I suspect HO, All you can do is get another of ebay etc.
Picture 4 gave it away. Unless you have more to show, seing the track would help.


----------



## Smokestack Lightning (Oct 31, 2010)

You should be able to drop that shell onto a new chassis.


----------



## T-Man (May 16, 2008)

The chassis is there, the weight is in the center. It takes a pancake motor. If it is HO. The era is 1974 so Lionel was into HO then.

IF it used three rail track look at ebay

It ends in a day and is O scale


----------



## Goautl (Nov 15, 2010)

Sorry guys, it's an HO engine. I wondered if I could just buy another GP-7 engine and swap the parts.


----------



## T-Man (May 16, 2008)

Yes you can ,just go to e bay HO and search for the Lionel Chessie in the yellow and blue. BTW That gold color is rare!!! I thought is was HO:thumbsup:
DOn't ask the value, I don't know.

Here is one


----------



## Goautl (Nov 15, 2010)

I hate to buy a good engine and tear it apart to fix another, but it looks like that's what I'm going to do.


----------



## T-Man (May 16, 2008)

FOr Lionel that's what you have to do So if you get into other manufacturers find some that have parts. This is true for steamers. That is why I like Mantua and Yardbird trains. Just be thankful they are still around and inexpensive. It is one positive thing about ebay.


----------



## Goautl (Nov 15, 2010)

T-man, 
The link you posted for the ad on ebay, will the parts off that engine interchange with the engine I posted pictures of?


----------



## T-Man (May 16, 2008)

Being the same company and the same time they should.
I can't guarantee it. What I have is a Hong Kong version of the burlington 181. The other one I worked was slightly different and had a center weight like yous. Now yours still has the frame on it so the shell should inter change with another frame. You can always ask the sellers if the weight says Lionel Michigan.

You can look at these for comparison.


----------



## Goautl (Nov 15, 2010)

T-man, 

Well I won the engine you linked to on ebay. As soon as it gets here I'll let you know if it fits. Either way I got a new engine for next to nothing.


----------



## tjcruiser (Jan 10, 2010)

Goautl said:


> Well I won the engine you linked to on ebay.


And so the fun begins ... :thumbsup:

Congrats! Keep us posted!

TJ


----------



## Goautl (Nov 15, 2010)

I'm new to this hobby, but can someone tell me why GP-7 / 9 are so expensive on ebay.


----------



## T-Man (May 16, 2008)

*That's why we shop*

It's shopping season. Demand is up.
Most auctions end Sunday night in a rush.

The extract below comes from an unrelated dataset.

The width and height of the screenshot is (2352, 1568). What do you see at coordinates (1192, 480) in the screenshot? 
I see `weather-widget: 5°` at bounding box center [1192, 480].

It may be best to look for a diffierent end time.
Sometimes you bid against part brokers. (sellers).
It may have electronics.
Sellers overprice them.
It's just the way the market is.
You can waste time and wait or just get it over with.
These seem to be the determining factors.
Try looking for a lot or an un named engine that fits your bill.
If you search for a GP -9 you will bid against people who know what a GP -9 is. But search for a lot or diesel engine. Ahhh you may find one.


----------



## Goautl (Nov 15, 2010)

LOL, everything is up right now....tis the season. It blows my mind that some engines go for over 100 bucks, crazy.


----------